== Problem details ==
Everything from the line containing "Click the highlighted tree 63 marker" through the final line below must be output exactly, both ends included, with nothing else and no pictures.

== Dataset extract ==
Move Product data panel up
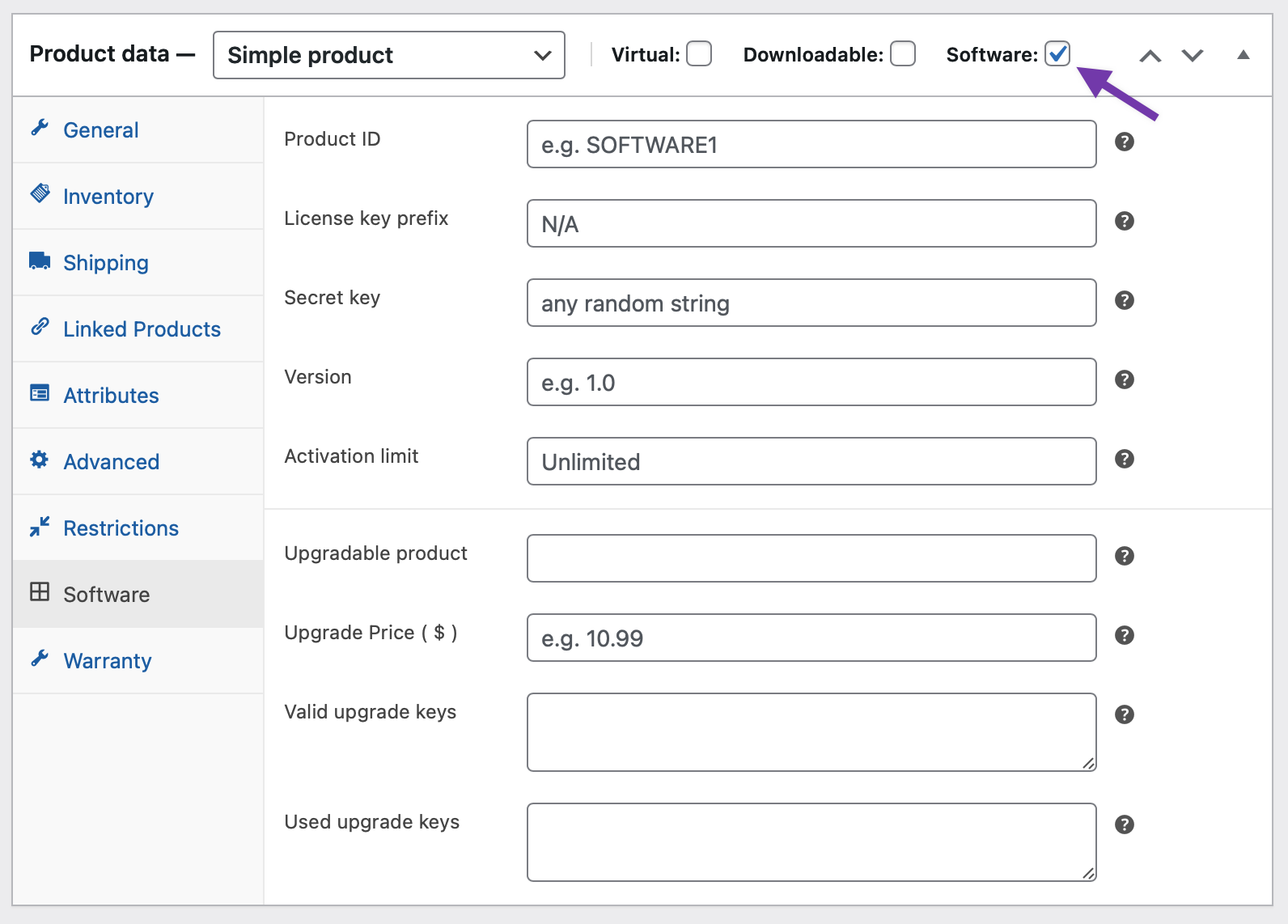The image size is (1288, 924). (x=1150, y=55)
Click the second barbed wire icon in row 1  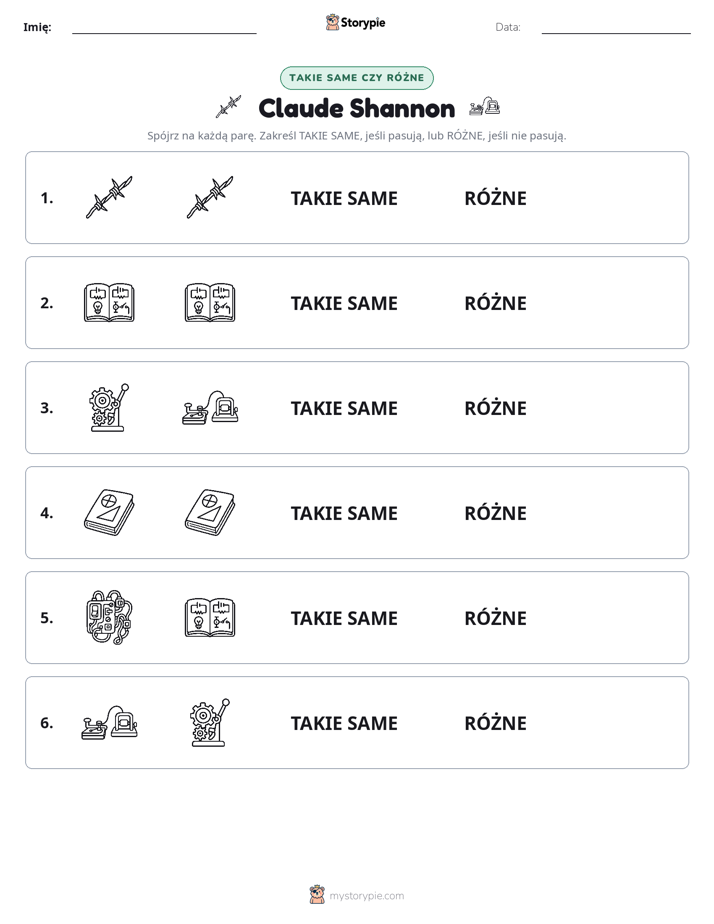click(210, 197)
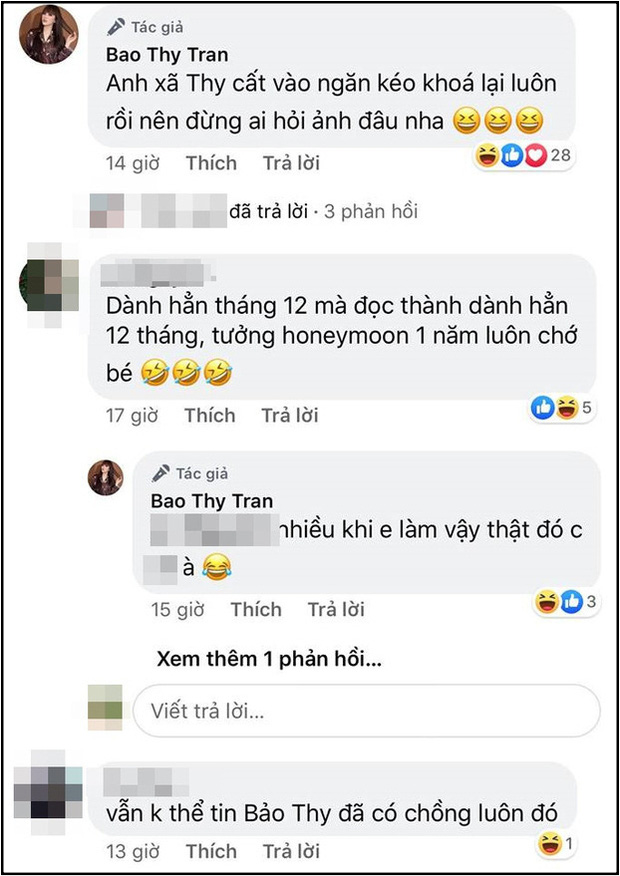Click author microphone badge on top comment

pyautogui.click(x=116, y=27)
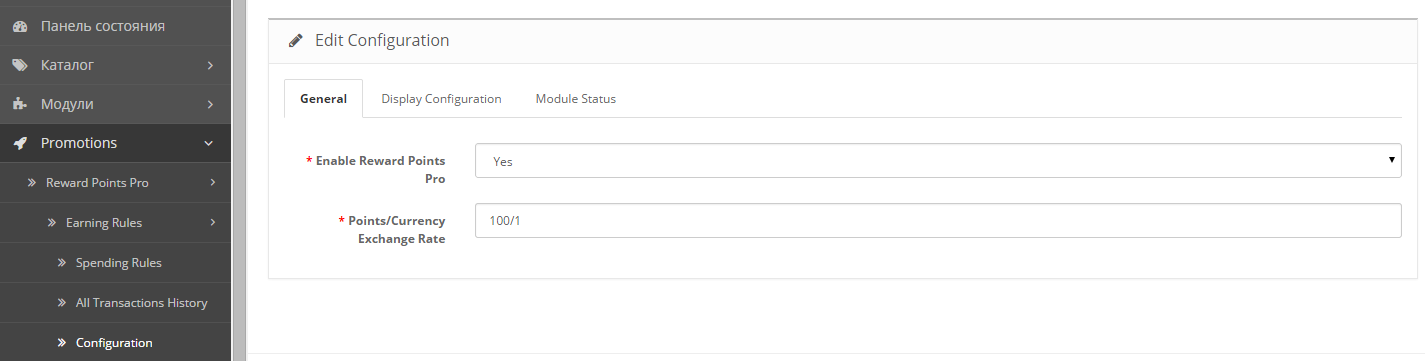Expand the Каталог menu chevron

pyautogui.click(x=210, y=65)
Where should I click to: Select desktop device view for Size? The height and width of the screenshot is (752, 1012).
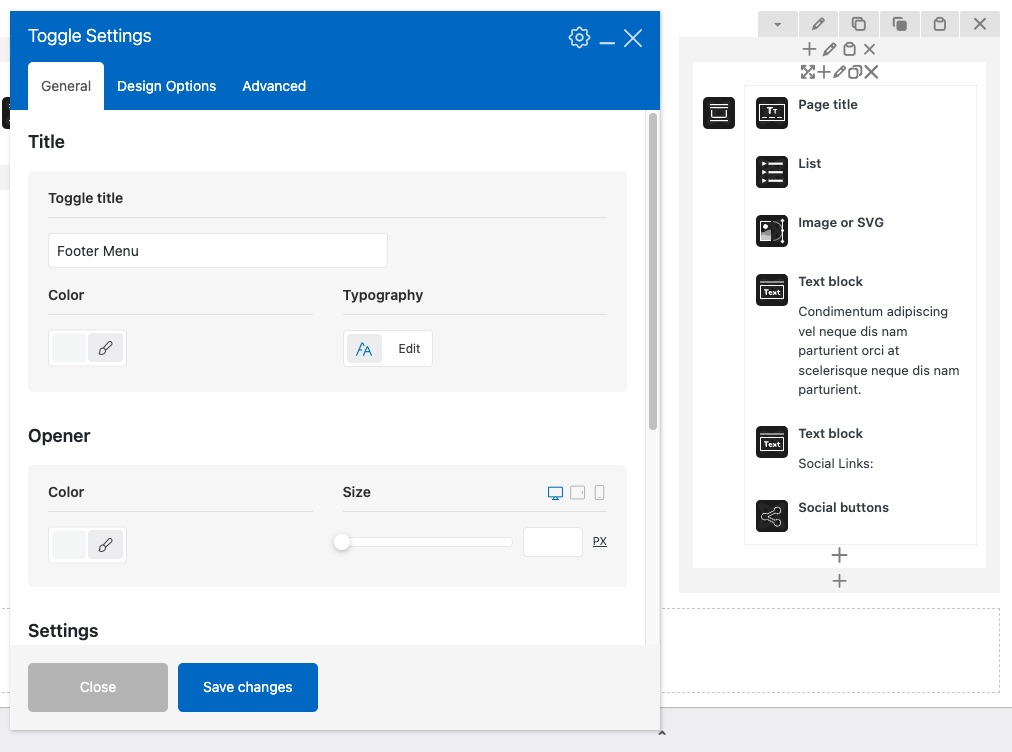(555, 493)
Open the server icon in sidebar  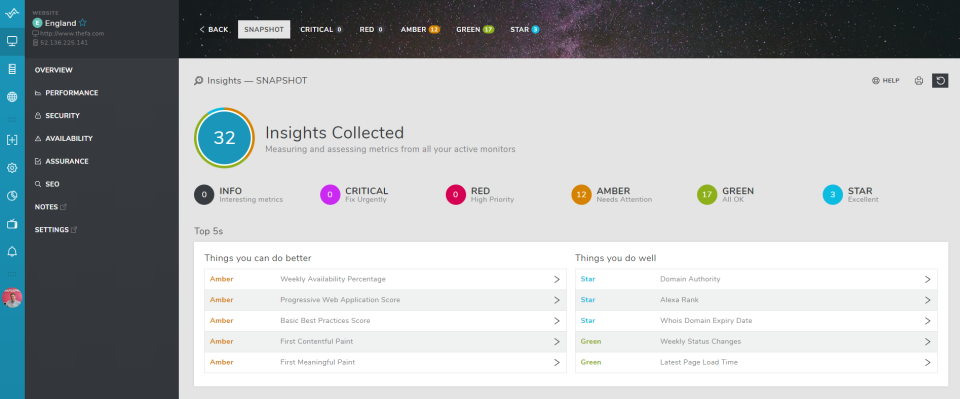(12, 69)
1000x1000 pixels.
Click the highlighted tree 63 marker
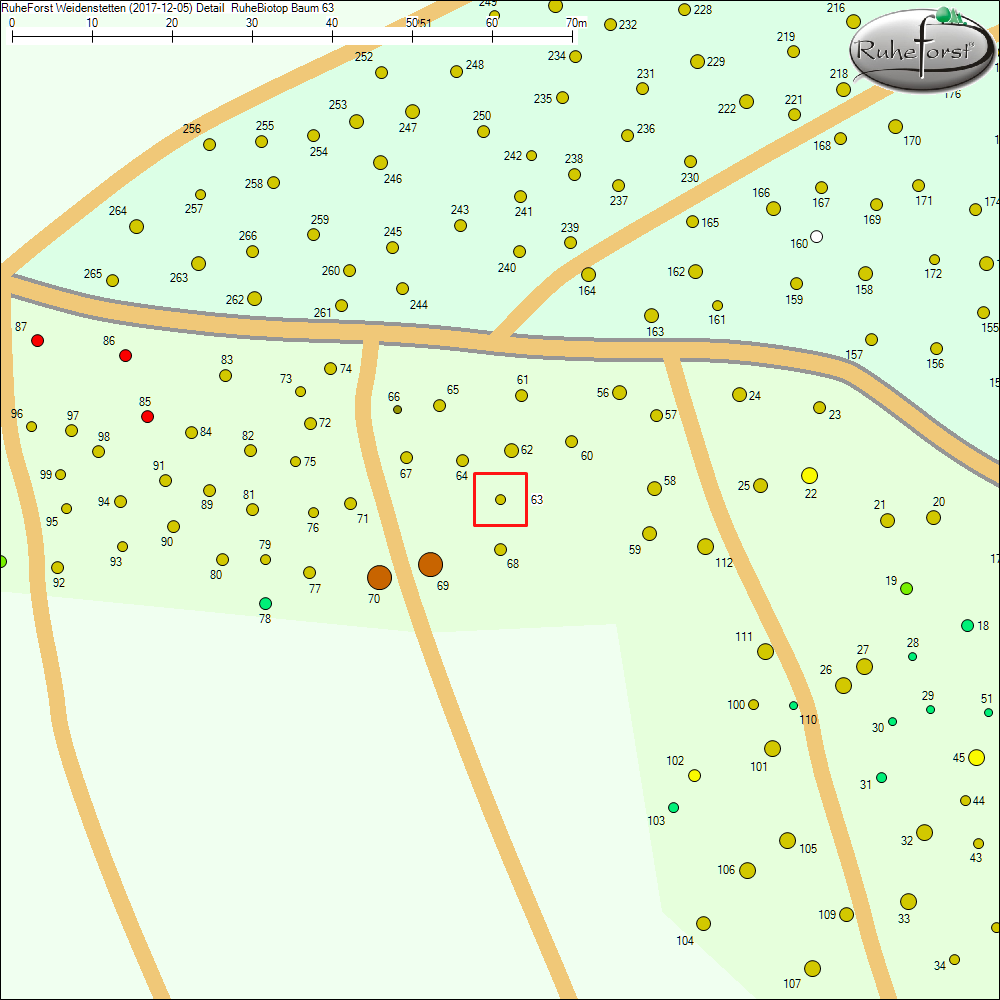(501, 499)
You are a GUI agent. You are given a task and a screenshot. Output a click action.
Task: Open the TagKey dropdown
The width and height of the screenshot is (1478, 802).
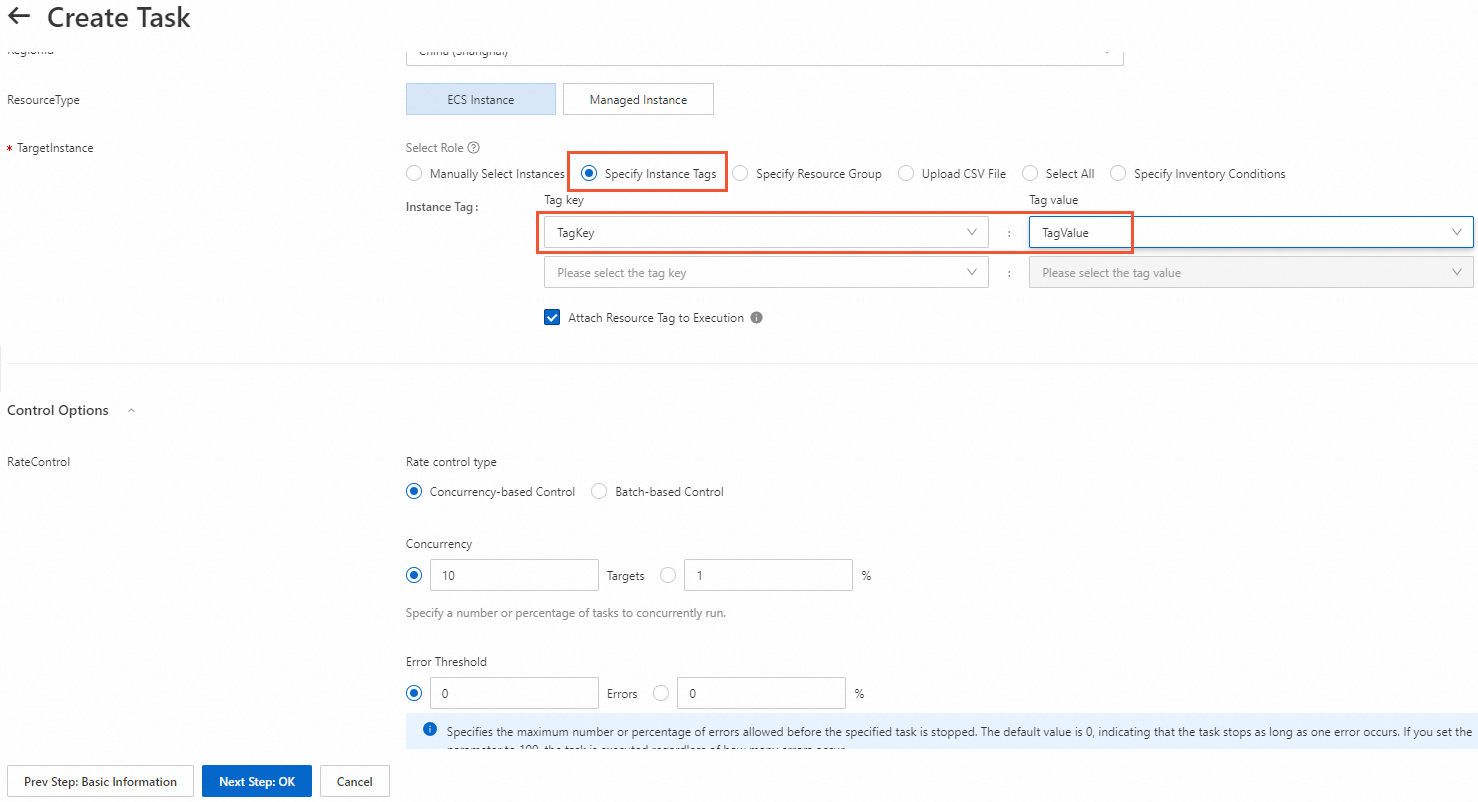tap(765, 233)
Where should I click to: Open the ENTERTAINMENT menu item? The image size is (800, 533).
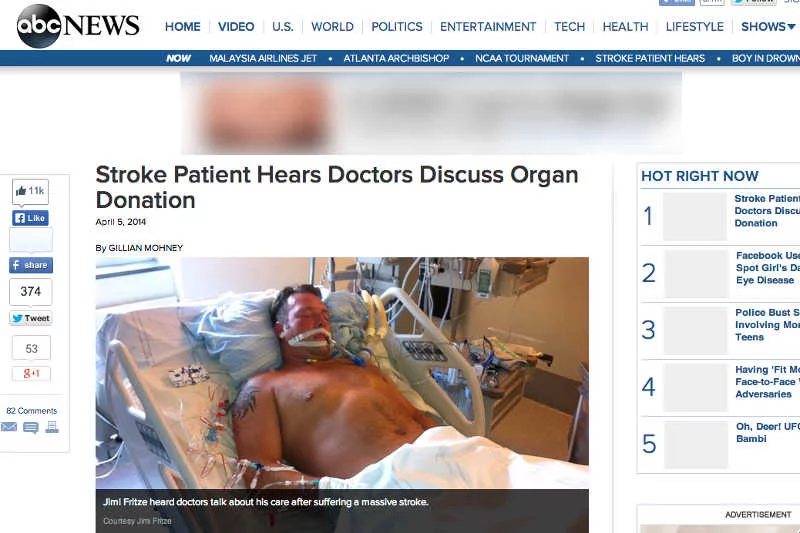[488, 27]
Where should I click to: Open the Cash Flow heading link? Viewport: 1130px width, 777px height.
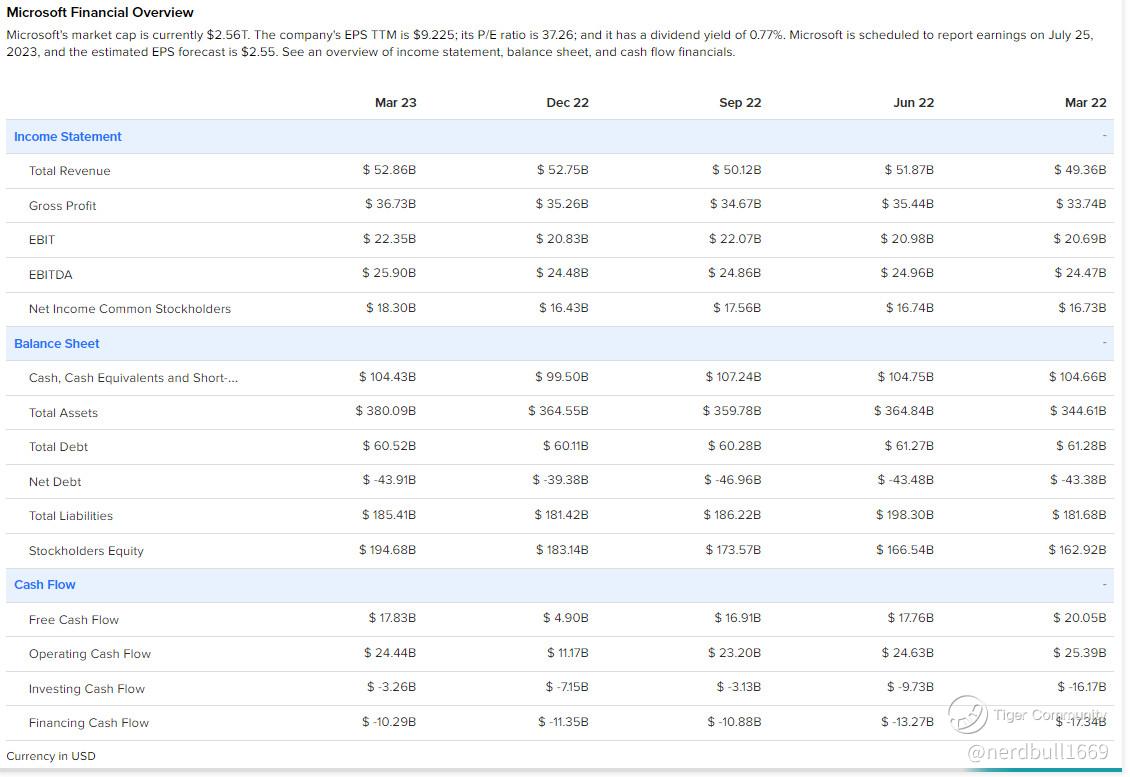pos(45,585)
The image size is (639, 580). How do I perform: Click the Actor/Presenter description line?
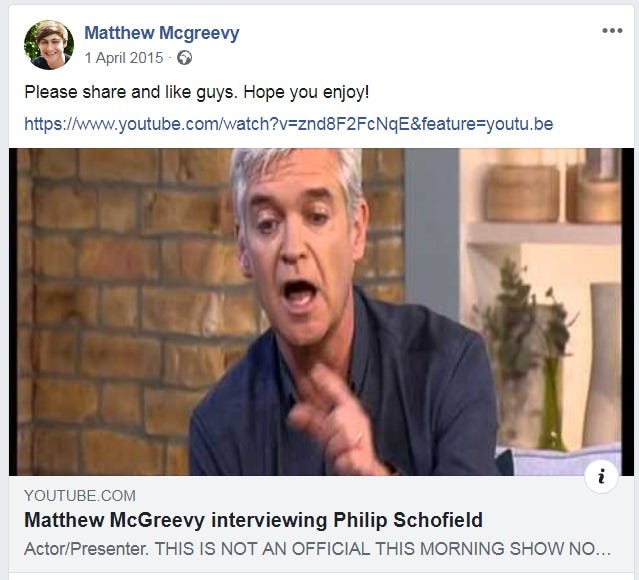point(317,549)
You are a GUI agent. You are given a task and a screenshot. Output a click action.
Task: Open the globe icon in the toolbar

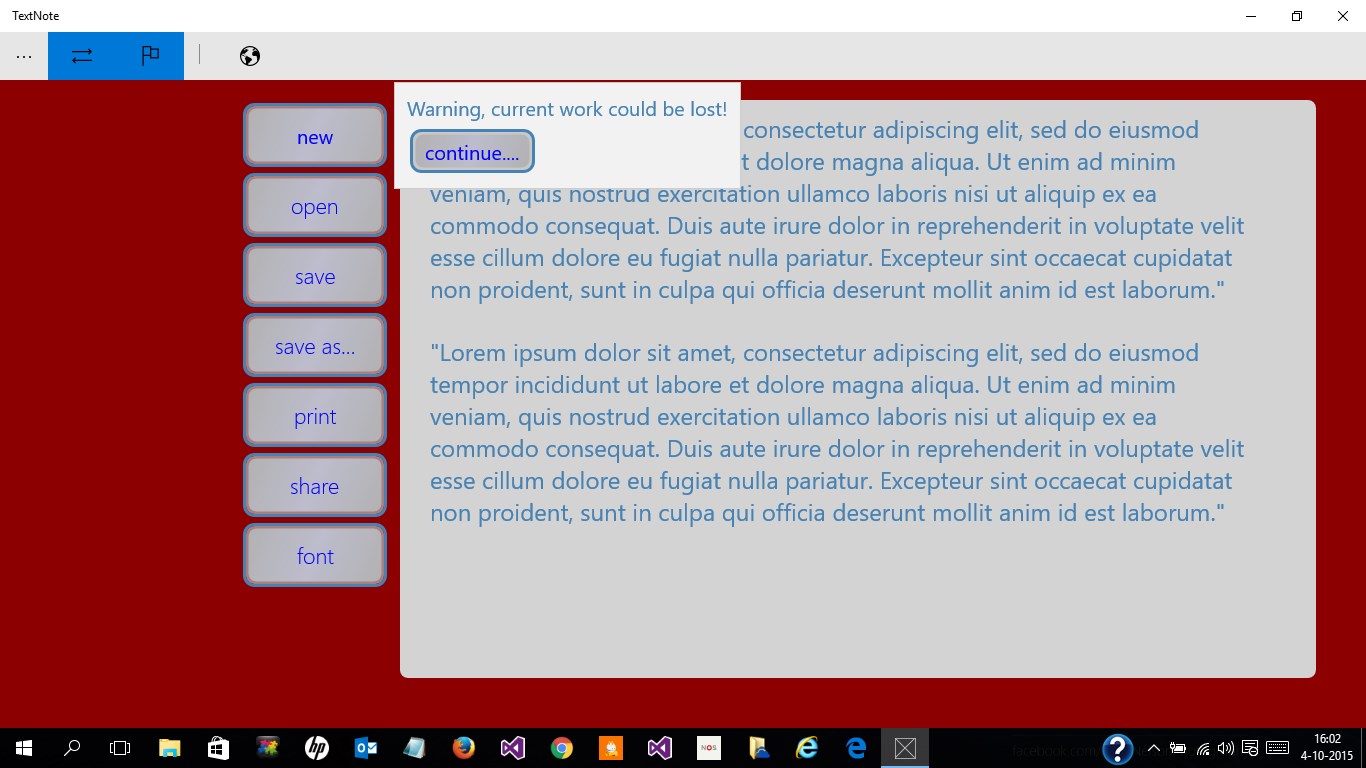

== The answer ==
Click the highlighted tree 63 marker
(501, 499)
You are a GUI agent. You are given a task and a screenshot. Output a click action.
Task: Open the TagKey dropdown
The width and height of the screenshot is (1478, 802).
tap(765, 233)
Where should I click to: Open the ENTERTAINMENT menu item? The image size is (800, 533).
[488, 27]
Where should I click to: Open the Cash Flow heading link? Viewport: 1130px width, 777px height.
pos(45,585)
The image size is (639, 580). How do I perform: Click the Actor/Presenter description line?
point(317,549)
You are a GUI agent. You are given a task and a screenshot. Output a click action.
Task: Open the globe icon in the toolbar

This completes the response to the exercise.